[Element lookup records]

++++

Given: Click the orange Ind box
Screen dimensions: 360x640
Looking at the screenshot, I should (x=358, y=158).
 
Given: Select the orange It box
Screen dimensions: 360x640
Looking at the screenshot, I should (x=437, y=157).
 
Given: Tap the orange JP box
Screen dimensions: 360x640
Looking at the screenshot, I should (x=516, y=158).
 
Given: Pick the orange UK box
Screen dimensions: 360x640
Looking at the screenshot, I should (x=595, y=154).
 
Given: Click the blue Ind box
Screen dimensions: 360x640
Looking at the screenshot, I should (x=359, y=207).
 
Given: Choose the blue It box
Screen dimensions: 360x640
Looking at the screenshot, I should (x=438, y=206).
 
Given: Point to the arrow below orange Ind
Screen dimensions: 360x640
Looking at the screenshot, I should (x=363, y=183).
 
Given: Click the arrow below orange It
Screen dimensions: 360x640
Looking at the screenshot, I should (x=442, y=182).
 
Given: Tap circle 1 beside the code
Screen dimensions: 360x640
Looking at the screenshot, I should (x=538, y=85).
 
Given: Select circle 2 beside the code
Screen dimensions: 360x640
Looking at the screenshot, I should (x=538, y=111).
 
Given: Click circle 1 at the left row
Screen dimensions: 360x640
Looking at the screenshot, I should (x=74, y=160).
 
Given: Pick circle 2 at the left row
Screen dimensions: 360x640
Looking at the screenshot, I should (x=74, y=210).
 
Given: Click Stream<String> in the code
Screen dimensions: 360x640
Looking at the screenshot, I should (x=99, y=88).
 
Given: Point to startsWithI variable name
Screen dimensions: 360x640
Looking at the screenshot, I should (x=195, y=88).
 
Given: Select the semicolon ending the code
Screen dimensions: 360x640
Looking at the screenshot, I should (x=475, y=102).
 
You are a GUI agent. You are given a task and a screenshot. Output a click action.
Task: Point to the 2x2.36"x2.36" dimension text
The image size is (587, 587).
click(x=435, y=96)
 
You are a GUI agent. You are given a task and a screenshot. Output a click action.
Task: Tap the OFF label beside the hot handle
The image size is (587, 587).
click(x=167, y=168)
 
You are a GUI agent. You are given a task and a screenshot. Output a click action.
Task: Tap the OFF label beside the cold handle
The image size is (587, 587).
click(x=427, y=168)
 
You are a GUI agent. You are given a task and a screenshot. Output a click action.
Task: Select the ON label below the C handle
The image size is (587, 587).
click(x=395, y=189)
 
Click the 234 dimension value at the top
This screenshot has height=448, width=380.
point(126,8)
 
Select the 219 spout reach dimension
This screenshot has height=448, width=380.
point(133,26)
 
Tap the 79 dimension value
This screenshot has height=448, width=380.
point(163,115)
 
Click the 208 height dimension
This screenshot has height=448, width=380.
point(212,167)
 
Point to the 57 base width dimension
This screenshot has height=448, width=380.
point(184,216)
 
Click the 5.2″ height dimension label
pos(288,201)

++++

## Aim
Please convert the lines above into a JSON list of strings, with one string for each line and no blank lines.

## Correct output
[
  "Given: Click the orange Ind box",
  "Screen dimensions: 360x640",
  "Looking at the screenshot, I should (x=358, y=158).",
  "Given: Select the orange It box",
  "Screen dimensions: 360x640",
  "Looking at the screenshot, I should (x=437, y=157).",
  "Given: Tap the orange JP box",
  "Screen dimensions: 360x640",
  "Looking at the screenshot, I should (x=516, y=158).",
  "Given: Pick the orange UK box",
  "Screen dimensions: 360x640",
  "Looking at the screenshot, I should (x=595, y=154).",
  "Given: Click the blue Ind box",
  "Screen dimensions: 360x640",
  "Looking at the screenshot, I should (x=359, y=207).",
  "Given: Choose the blue It box",
  "Screen dimensions: 360x640",
  "Looking at the screenshot, I should (x=438, y=206).",
  "Given: Point to the arrow below orange Ind",
  "Screen dimensions: 360x640",
  "Looking at the screenshot, I should (x=363, y=183).",
  "Given: Click the arrow below orange It",
  "Screen dimensions: 360x640",
  "Looking at the screenshot, I should (x=442, y=182).",
  "Given: Tap circle 1 beside the code",
  "Screen dimensions: 360x640",
  "Looking at the screenshot, I should (x=538, y=85).",
  "Given: Select circle 2 beside the code",
  "Screen dimensions: 360x640",
  "Looking at the screenshot, I should (x=538, y=111).",
  "Given: Click circle 1 at the left row",
  "Screen dimensions: 360x640",
  "Looking at the screenshot, I should (x=74, y=160).",
  "Given: Pick circle 2 at the left row",
  "Screen dimensions: 360x640",
  "Looking at the screenshot, I should (x=74, y=210).",
  "Given: Click Stream<String> in the code",
  "Screen dimensions: 360x640",
  "Looking at the screenshot, I should (x=99, y=88).",
  "Given: Point to startsWithI variable name",
  "Screen dimensions: 360x640",
  "Looking at the screenshot, I should (x=195, y=88).",
  "Given: Select the semicolon ending the code",
  "Screen dimensions: 360x640",
  "Looking at the screenshot, I should (x=475, y=102).",
  "You are a GUI agent. You are given a task and a screenshot. Output a click action.",
  "Task: Point to the 2x2.36\"x2.36\" dimension text",
  "The image size is (587, 587).",
  "click(x=435, y=96)",
  "You are a GUI agent. You are given a task and a screenshot. Output a click action.",
  "Task: Tap the OFF label beside the hot handle",
  "The image size is (587, 587).",
  "click(x=167, y=168)",
  "You are a GUI agent. You are given a task and a screenshot. Output a click action.",
  "Task: Tap the OFF label beside the cold handle",
  "The image size is (587, 587).",
  "click(x=427, y=168)",
  "You are a GUI agent. You are given a task and a screenshot. Output a click action.",
  "Task: Select the ON label below the C handle",
  "The image size is (587, 587).",
  "click(x=395, y=189)",
  "Click the 234 dimension value at the top",
  "This screenshot has height=448, width=380.",
  "point(126,8)",
  "Select the 219 spout reach dimension",
  "This screenshot has height=448, width=380.",
  "point(133,26)",
  "Tap the 79 dimension value",
  "This screenshot has height=448, width=380.",
  "point(163,115)",
  "Click the 208 height dimension",
  "This screenshot has height=448, width=380.",
  "point(212,167)",
  "Point to the 57 base width dimension",
  "This screenshot has height=448, width=380.",
  "point(184,216)",
  "Click the 5.2″ height dimension label",
  "pos(288,201)"
]